The Device and Its Features
The custom built setup features a multi button macro pad connected to Tanwar’s laptop, with each key programmed to trigger exaggerated corporate themed actions. The centrepiece is the large red “I Got Fired” button, which in its satirical demonstration triggers a sequence of events including making the company’s internal code repository publicly accessible, pushing sensitive .env files containing API keys and passwords to a public GitHub repository, wiping staging databases, and dispatching a permanent out of office reply reading “Out of office: permanently. Contact my lawyer.” Accompanying buttons labelled “Gaslight Them” and “Decode Corporate BS” round out the device as a sharp piece of workplace commentary targeting corporate jargon and toxic workplace culture.
The Public Response
The post garnered significant engagement on social media, with responses ranging from admiration for its creativity to sober reflections on the state of the employer employee relationship in today’s tech industry. One commenter noted that such scenarios were becoming relatable rather than absurd, observing that this is what happens when employees start feeling disposable as companies grow more automated and detached. Another user acknowledged the humour but flagged that the depicted actions could expose the individual to personal liability, including potential lawsuits for lost profits and downtime. A third commenter pointedly noted that credentials are typically rescinded just before a layoff, highlighting how adversarial the dynamic has become.

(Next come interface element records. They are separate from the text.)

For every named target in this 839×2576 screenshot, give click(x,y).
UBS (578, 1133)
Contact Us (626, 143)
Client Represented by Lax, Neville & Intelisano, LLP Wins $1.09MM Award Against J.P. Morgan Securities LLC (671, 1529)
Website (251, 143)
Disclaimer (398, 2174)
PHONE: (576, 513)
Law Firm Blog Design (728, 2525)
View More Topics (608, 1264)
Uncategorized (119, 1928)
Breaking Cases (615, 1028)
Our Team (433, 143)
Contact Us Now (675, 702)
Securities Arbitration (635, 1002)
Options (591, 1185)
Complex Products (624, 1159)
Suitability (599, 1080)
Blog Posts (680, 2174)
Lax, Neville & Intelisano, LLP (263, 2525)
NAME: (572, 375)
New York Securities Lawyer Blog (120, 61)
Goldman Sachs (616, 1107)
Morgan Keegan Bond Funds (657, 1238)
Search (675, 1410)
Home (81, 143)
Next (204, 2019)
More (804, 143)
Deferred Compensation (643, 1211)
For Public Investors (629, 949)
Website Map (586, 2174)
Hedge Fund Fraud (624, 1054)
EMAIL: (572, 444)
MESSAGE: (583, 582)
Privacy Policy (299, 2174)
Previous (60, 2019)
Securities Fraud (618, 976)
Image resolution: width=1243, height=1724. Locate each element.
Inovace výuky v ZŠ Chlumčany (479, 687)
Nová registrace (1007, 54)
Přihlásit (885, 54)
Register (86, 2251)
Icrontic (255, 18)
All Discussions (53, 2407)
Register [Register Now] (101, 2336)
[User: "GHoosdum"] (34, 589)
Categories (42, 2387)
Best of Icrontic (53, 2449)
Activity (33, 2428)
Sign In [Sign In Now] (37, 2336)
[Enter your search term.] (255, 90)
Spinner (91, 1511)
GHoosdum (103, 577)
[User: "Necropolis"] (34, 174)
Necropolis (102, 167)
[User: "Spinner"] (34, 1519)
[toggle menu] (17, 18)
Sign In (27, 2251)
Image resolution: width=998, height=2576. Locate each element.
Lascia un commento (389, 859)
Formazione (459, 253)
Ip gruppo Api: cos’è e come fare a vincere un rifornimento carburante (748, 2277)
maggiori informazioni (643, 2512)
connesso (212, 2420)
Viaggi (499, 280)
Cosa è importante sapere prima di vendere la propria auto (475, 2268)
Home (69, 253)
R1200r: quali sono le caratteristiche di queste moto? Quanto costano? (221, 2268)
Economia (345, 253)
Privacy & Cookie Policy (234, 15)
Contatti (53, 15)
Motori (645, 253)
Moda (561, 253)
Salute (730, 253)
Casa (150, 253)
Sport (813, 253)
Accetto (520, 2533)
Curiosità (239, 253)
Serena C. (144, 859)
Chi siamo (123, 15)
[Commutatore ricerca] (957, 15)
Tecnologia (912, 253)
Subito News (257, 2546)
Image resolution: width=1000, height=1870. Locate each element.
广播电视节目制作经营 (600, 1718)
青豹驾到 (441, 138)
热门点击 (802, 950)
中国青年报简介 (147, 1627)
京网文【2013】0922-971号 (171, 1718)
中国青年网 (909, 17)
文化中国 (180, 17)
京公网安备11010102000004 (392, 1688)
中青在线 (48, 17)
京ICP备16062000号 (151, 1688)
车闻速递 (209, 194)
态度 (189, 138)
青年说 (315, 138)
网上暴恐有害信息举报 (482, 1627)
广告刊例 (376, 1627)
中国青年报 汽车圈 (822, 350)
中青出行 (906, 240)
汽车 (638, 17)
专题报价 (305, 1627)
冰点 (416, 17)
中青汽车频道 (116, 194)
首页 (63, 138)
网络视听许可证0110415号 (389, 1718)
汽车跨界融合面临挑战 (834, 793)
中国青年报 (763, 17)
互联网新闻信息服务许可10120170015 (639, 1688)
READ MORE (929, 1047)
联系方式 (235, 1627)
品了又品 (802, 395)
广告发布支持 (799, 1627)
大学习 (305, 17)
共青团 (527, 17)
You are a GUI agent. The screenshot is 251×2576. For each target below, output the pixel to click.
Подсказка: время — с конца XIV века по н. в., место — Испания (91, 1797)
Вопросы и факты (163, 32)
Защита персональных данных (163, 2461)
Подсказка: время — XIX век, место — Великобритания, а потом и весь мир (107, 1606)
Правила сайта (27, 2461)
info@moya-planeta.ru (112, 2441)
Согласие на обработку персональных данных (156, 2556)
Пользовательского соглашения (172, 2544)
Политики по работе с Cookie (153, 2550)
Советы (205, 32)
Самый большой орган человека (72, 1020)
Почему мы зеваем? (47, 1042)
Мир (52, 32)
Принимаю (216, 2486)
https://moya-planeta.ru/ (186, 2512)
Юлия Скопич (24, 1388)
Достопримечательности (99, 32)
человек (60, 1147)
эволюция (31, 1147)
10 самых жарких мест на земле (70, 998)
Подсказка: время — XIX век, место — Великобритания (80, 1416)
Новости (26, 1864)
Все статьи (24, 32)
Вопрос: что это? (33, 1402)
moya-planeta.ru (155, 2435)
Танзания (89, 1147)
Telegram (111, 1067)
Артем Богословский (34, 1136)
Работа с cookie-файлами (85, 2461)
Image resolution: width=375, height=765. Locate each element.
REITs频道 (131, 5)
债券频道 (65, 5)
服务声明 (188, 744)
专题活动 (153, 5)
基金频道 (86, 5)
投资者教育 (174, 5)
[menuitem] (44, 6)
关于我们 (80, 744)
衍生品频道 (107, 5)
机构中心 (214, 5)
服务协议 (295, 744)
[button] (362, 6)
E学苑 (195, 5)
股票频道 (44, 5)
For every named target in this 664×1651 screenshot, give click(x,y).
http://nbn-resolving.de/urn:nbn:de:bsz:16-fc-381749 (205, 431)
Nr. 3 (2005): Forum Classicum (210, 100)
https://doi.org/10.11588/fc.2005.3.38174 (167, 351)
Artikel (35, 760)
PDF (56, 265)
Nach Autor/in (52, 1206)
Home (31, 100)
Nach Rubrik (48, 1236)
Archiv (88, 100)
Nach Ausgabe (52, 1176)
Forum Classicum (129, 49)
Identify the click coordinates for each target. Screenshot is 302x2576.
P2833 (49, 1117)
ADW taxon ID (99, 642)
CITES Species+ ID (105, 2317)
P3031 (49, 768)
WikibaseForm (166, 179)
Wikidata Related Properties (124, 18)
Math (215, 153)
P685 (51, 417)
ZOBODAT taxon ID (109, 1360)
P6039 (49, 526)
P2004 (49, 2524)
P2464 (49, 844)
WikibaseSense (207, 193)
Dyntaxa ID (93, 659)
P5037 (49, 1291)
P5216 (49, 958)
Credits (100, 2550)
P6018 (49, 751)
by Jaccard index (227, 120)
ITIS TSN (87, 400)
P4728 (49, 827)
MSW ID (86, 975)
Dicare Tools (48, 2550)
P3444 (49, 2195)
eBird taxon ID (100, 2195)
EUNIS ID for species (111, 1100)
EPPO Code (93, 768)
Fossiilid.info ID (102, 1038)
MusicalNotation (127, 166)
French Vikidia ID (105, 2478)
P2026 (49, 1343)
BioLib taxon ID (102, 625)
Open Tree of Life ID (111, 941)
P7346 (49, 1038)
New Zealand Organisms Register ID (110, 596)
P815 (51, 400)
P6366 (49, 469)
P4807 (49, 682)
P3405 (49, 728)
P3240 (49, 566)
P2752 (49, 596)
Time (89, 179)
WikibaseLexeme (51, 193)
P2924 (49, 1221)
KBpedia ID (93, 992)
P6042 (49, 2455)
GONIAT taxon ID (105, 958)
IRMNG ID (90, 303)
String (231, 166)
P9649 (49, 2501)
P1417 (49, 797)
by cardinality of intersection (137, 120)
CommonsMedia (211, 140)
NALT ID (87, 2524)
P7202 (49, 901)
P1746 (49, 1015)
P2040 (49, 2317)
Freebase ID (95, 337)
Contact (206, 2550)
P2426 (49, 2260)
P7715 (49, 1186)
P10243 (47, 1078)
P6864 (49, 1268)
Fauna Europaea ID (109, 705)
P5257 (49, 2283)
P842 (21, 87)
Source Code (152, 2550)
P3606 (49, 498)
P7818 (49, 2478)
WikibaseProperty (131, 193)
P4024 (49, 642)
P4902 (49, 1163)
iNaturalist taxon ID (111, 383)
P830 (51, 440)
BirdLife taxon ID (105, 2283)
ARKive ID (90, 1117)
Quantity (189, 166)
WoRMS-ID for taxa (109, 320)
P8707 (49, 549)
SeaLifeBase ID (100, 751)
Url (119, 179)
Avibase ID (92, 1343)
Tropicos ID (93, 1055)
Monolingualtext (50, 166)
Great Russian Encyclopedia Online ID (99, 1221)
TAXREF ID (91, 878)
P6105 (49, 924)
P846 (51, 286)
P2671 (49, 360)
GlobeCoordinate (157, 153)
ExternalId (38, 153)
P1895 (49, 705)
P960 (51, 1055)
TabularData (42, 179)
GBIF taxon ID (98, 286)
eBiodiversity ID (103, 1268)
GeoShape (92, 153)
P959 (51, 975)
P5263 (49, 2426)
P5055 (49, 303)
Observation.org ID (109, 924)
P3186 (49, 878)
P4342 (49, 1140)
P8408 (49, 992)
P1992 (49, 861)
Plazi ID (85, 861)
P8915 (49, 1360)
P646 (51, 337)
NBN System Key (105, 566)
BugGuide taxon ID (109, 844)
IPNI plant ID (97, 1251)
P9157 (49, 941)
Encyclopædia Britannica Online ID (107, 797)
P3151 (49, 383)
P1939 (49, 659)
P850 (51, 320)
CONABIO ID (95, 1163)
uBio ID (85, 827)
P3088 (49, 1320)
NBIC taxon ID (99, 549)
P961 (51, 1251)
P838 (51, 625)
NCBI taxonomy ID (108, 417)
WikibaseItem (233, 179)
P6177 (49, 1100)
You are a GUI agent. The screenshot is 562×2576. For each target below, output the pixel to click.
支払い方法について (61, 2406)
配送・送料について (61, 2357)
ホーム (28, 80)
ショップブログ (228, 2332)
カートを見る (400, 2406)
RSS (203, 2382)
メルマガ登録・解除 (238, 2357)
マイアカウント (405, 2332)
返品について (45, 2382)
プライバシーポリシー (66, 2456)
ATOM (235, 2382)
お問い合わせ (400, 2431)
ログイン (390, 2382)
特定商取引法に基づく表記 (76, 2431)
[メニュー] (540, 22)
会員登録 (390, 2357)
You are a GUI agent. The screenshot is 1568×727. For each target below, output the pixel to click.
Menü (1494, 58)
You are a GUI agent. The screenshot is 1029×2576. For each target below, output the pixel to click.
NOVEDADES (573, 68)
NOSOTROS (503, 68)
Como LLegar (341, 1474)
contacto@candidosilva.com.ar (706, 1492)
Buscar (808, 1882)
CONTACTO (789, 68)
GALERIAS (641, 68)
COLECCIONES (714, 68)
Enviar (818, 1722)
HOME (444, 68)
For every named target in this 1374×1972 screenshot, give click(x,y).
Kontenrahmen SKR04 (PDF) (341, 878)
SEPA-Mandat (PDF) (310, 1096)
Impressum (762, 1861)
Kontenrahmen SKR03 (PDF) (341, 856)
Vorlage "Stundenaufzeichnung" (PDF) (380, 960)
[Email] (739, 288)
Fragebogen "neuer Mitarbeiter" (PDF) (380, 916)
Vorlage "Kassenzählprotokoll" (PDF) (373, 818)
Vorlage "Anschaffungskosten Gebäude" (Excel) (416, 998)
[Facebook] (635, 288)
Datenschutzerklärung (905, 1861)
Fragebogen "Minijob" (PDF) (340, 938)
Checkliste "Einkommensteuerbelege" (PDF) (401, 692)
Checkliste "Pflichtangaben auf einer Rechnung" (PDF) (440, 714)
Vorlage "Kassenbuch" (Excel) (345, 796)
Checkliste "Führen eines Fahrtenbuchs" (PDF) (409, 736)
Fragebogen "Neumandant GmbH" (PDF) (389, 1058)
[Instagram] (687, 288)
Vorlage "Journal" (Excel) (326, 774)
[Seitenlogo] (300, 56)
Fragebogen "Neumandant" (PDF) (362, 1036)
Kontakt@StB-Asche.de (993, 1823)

Satire With Serious Undertones
It is worth noting that the project is entirely satirical. Carrying out any of the depicted actions in reality would constitute serious criminal offences, including corporate sabotage, violation of intellectual property laws, and breaches of cybersecurity legislation. Nevertheless, the project succeeds because it does not need to be real to be meaningful. In channelling frustration through humour and engineering, Tanwar has sparked a broader conversation about automation, mass restructuring, and the increasingly transactional treatment of human talent in the modern tech industry.